Thursday, October 22, 2015

Kanchipuram

On Thursday, October 22, we went on an optional excursion to the pilgrimage town of Kanchipuram, two hours inland from Mamallapuram.  During the Pallava Empire, which ruled Tamil Nadu from the sixth to ninth centuries A.D., Kanchipuram was their capital and Mamallapuram was their principal port. We visited two ancient temples dedicated to Shiva: Ekambareshwara and Kallasanatha.  While the latter has more interesting architecture--elaborate sandstone construction, with many, many niches, friezes and statues, the former is more of a working temple, with crowds of worshippers.  We saw part of a ceremony where a couple, who had raised their children and sent them off into the world, were, in return, given an elaborate blessing ceremony, to honor and reaffirm their marriage.  A group of people from Mumbai insisted on having their pictures taken with us.  A Brahmin priest of the goddess Kali, gave us individual blessings from the goddess, putting red dots on our foreheads and giving the women small roses that had been offered to Kali.

We met a bride and groom, age 28, who had met at work and talked their parents into approving their marriage, although they were of different castes.

We stopped at the house of a family of silk weavers and saw their beautiful work, then Mary Joy shopped at the neighborhood silk cooperative.  Silk weaving on jacquard looms, as in nineteenth-century Lyon, is very common in Kanchipuram and the surrounding villages.

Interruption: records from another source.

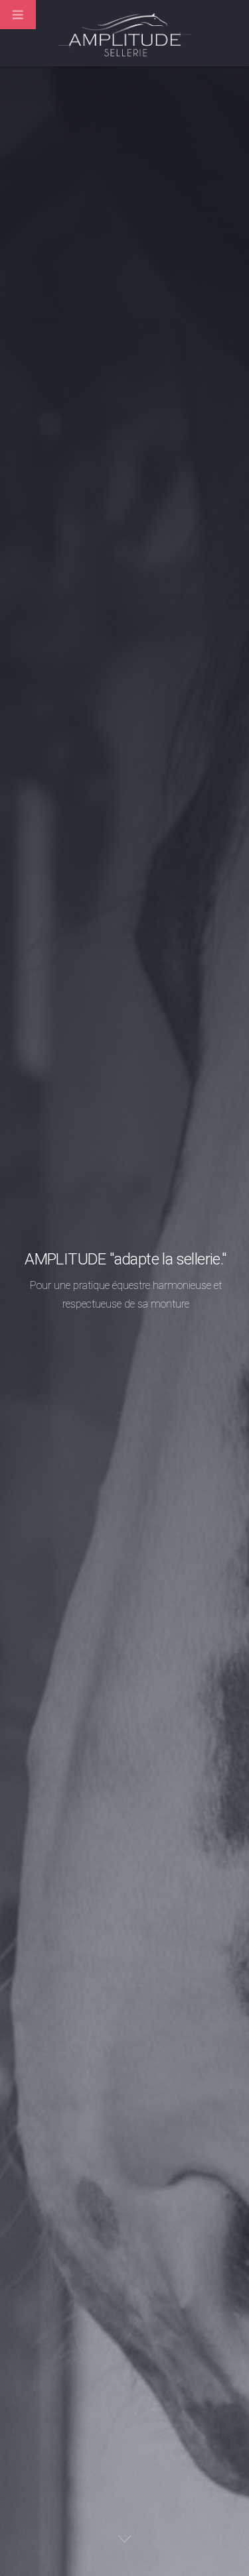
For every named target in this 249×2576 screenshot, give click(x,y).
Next (125, 2539)
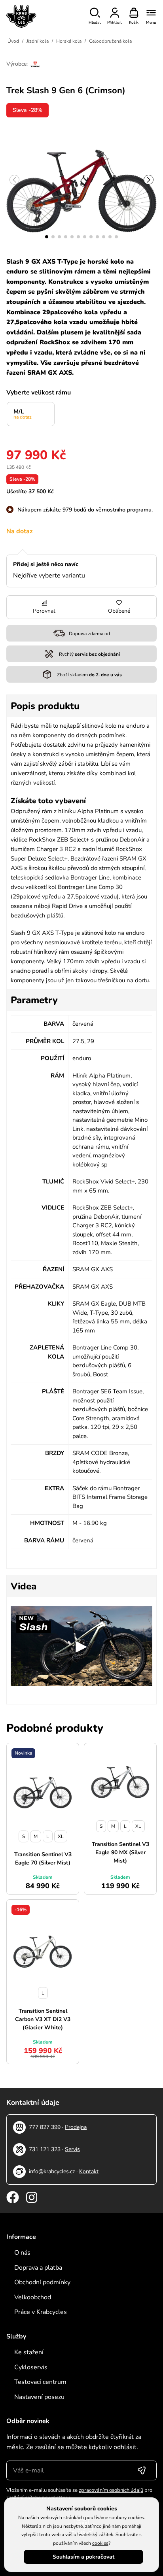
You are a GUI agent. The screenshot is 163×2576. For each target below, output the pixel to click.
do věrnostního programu (120, 509)
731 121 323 (45, 2149)
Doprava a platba (38, 2267)
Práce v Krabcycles (40, 2312)
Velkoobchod (32, 2297)
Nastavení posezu (39, 2397)
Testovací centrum (40, 2382)
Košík (133, 22)
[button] (46, 236)
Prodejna (76, 2127)
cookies (100, 2543)
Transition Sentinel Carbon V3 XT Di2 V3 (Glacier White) (42, 2019)
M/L (22, 414)
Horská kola (69, 41)
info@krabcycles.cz (52, 2171)
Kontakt (89, 2171)
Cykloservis (30, 2367)
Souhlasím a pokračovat (83, 2557)
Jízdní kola (38, 41)
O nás (22, 2252)
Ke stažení (29, 2352)
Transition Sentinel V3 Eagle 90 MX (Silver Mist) (120, 1852)
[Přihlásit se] (141, 2470)
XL (61, 1836)
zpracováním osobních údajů (111, 2490)
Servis (72, 2149)
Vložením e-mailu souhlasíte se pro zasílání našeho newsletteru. (79, 2494)
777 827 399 (45, 2127)
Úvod (13, 41)
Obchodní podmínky (42, 2282)
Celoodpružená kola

On the way back we visited a family of outcastes, squatting on public land outside a village, living in a collection of thatch huts.  They had electricity, but water was available at a nearby pump for only one hour a day.  The state had given them a TV and satellite dish, but in order to watch it they would have to subscribe to the satellite service, which was owned by the brother of the politician who had passed the law giving them the TV and dish.  They were very poor and shunned by their neighbors, except when higher caste men would come around looking to rape their girls, which was a reason they gave for marrying those girls off at at puberty, age 10 or 12.  One teenage girl had so far avoided pressure to marry, was still in school and told us that she wanted to be a doctor.  We encouraged her to keep on that path.